During the proceedings of a recent criminal case here in Lethbridge, it became apparent that facilities at Lethbridge Correctional Centre are inadequate for transgender inmates.
Last Wednesday, Judge Jerry LeGrandeur released his sentencing judgement regarding a local trans woman, known only as “HF’ in the document, who had been convicted of two counts of drug trafficking.
HF pled guilty to both counts, which local cops had charged her with after she had twice sold them 3.5 grams of cocaine in May 2018.
Even though the guideline for trafficking is 3 years in prison, the Crown prosecutor, Mark Klassen, recommended that LeGrandeur sentence HF to 2 years, mostly because she pleaded guilty and that she had no prior criminal record.
Wade Hlady, who was defending HF, suggested a suspended sentence instead. Hlady used as his justification for his suggestion HF’s traumatic childhood (being removed from her home and having to live in multiple foster homes, separated from her parents and sister), physical and sexual abuse she experienced, her own mental health (she had been diagnosed with several disorders, include bipolar, PTSD, borderline personality, and suicidal ideation), her transness, her low risk to the public, and the low likelihood of her reoffending.
LeGrandeur ultimately ruled in favour of a 2-year suspended sentence. He cited the points that Hlady had raised regarding trauma, abuse, mental health, and being trans among the reasons for his judgement.
He also mentioned her low risk to reoffend and the progress she had made in her personal life since being charged, such as seeking counselling, cutting off ties with her previous social circles, and holding down a job for a significant time (previously, she’d never held one for longer than 5 months, having been fired multiple times for being trans or having BPD).
One other thing LeGrandeur noted was the lack of accommodations for trans inmates at Lethbridge Correctional Centre.
According to Doug Whillans, the security director at LCC, “as a female, she cannot be housed with males, and with the current physical circumstance of still having male genitalia, she cannot be properly housed with female inmates.”
As such, she’d probably “end up in administrative segregation for a significant period”, not because her actions warranted segregation, but simply because of “her transgender circumstance.”
This meant that simply by being trans, HF would have undue punishment placed on her, compared to if she had been a cisgender inmate.
Whillans described administrative segregation “as probably 23 hours per day with one hour for exercise and showering; the Offender would get canteen, and radio and television, if available, but only by themselves. That person could do some programming available, but again, only on an individual basis.”
Two other incarceration options were presented during the court proceedings.

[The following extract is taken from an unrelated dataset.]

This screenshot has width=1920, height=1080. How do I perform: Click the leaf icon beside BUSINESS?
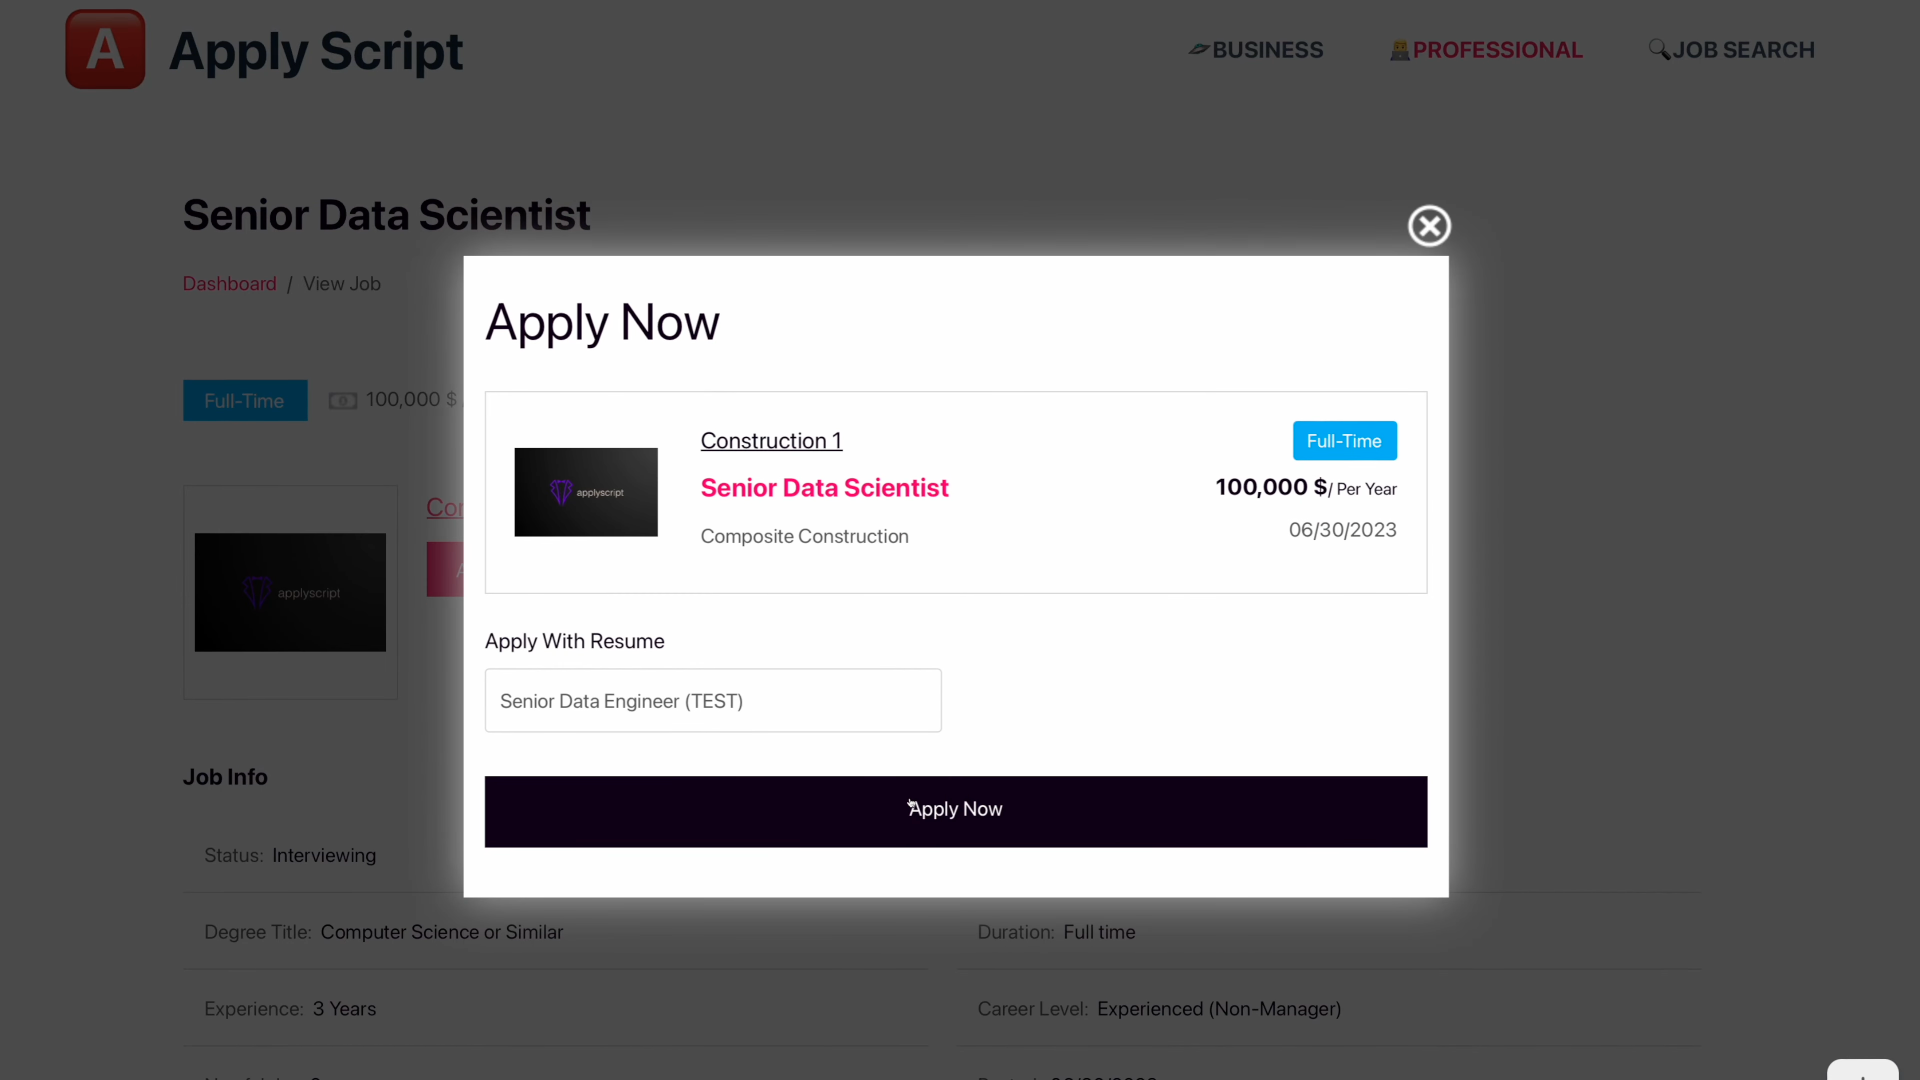pyautogui.click(x=1198, y=49)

One of them was housing HF with another trans inmate. Whillans indicated, however, that during his entire time at LCC, he had known of only 1 other trans inmate, so this situation was unlikely, and HF would have to remain in segregation until such a situation arose, if it ever did.
The other solution was to imprison her in Fort Saskatchewan, the only prison in Alberta with facilities that can accommodate trans inmates. Even then, there was no guarantee that this was feasible.
LeGrandeur considered those two options unlikely and was convinced that if HF was incarcerated, her sentence would “be primarily served in administrative segregation”. He felt this would be a greater hardship, that “the consequences of that are to be considered with respect to sentencing.”
Lethbridge isn’t unique, however, in having inadequate facilities for trans inmates.
An article this past December by Myrna Tuttle, a research associate at the Alberta Civil Liberties Research Centre, pointed out that despite several groups petitioning the Alberta government in 2018 to address policies “concerning transgender, binary and two-spirited inmates housed at provincial correctional facilities”, nothing changed.
The article claims that Alberta, as a whole, “still does not have any policies on the placement of transgender prisoners”.